▶ **Written exercise**:
Copy everything from the line containing "877x657 pixels. Task: Point" down to the line containing "The image size is (694, 797).", switching "screenshot" to "screen capture" and leaving the rest unchanged. Omit the pictures from your answer.

__________________________________________________

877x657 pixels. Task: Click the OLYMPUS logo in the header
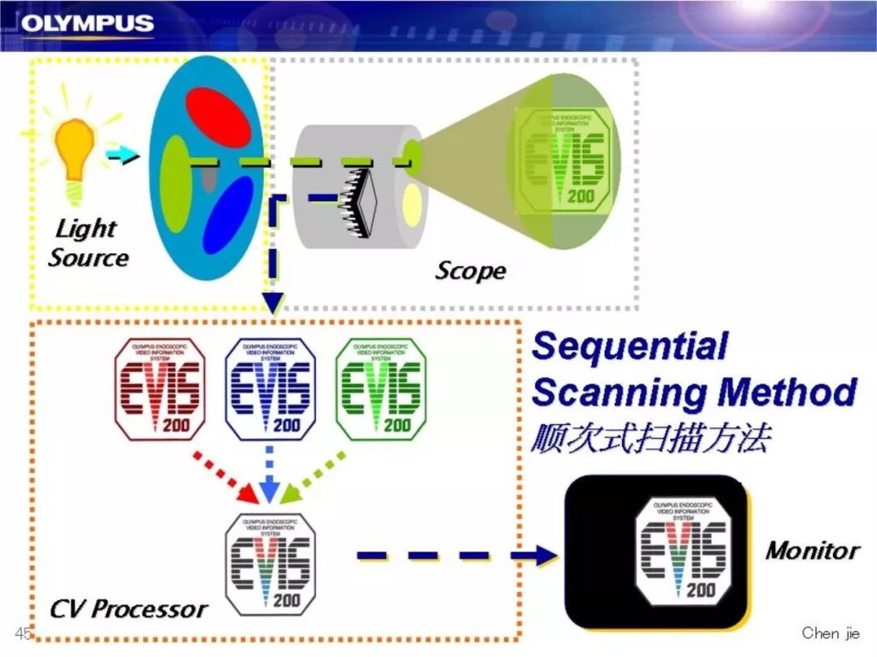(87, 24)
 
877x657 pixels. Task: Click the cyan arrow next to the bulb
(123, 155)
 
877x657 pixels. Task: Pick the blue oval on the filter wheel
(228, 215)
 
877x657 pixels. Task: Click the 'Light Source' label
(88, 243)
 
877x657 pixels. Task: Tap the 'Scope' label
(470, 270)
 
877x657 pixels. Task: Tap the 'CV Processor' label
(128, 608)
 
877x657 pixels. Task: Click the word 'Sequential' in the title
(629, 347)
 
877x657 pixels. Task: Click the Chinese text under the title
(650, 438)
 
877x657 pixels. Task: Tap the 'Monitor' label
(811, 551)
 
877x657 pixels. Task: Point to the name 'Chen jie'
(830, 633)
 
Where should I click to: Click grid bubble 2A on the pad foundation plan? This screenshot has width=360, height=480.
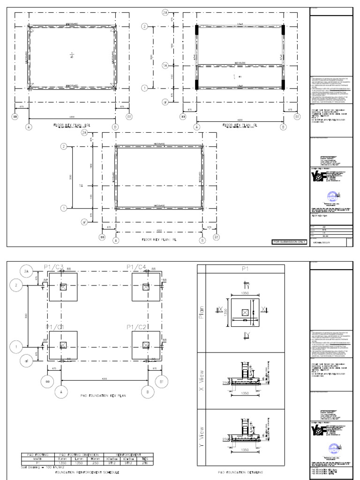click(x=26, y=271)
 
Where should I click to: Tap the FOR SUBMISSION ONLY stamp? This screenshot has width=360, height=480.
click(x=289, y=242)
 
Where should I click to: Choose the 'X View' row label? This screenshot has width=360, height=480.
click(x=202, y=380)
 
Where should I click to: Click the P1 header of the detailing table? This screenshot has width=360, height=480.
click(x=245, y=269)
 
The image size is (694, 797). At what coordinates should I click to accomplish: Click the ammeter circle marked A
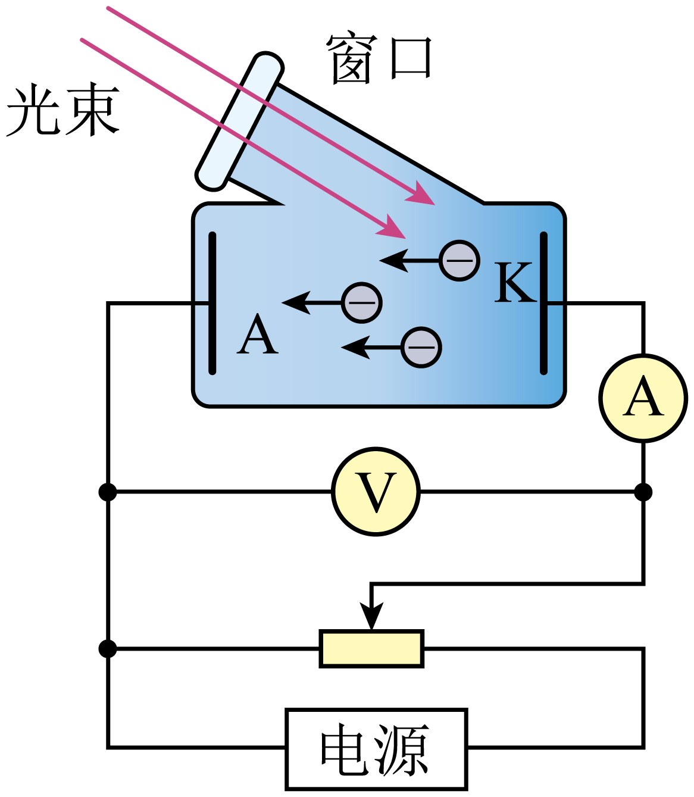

__________________________________________________

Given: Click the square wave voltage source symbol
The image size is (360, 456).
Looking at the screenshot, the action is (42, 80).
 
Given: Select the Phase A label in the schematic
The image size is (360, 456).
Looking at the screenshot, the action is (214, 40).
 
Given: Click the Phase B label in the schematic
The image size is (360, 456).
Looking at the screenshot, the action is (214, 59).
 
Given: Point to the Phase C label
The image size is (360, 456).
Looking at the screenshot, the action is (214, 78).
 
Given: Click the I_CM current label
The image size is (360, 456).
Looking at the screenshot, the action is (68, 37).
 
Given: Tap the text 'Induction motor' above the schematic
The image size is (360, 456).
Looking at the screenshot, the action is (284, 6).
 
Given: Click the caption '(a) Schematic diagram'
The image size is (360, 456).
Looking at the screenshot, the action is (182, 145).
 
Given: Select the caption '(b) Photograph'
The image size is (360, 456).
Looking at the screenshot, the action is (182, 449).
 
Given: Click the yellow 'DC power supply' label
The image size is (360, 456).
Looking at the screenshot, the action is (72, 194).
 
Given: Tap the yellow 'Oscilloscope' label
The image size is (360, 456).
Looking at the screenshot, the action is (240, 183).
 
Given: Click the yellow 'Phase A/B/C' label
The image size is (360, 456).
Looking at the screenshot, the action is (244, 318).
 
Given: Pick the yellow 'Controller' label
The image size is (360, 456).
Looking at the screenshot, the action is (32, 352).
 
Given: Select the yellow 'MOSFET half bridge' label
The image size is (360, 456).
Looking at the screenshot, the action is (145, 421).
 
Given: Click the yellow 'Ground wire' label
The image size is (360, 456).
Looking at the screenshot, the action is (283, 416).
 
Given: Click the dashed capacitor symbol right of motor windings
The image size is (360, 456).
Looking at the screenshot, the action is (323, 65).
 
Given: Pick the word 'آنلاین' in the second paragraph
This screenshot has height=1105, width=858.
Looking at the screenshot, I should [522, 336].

__________________________________________________

▶ **Exercise result**:
877x657 pixels. Task: Point to the name 'Chen jie'
(830, 633)
 
Where should I click to: Click grid bubble 2A on the pad foundation plan? This screen capture has width=360, height=480.
click(x=26, y=271)
 
Where should I click to: Tap the FOR SUBMISSION ONLY stamp? This screen capture has width=360, height=480.
click(x=289, y=242)
 
Where should I click to: Choose the 'X View' row label? This screen capture has width=360, height=480.
click(x=202, y=380)
 
Where should I click to: Click the P1 header of the detailing table? This screen capture has width=360, height=480.
click(x=245, y=269)
 
The image size is (694, 797). At what coordinates should I click to accomplish: Click the ammeter circle marked A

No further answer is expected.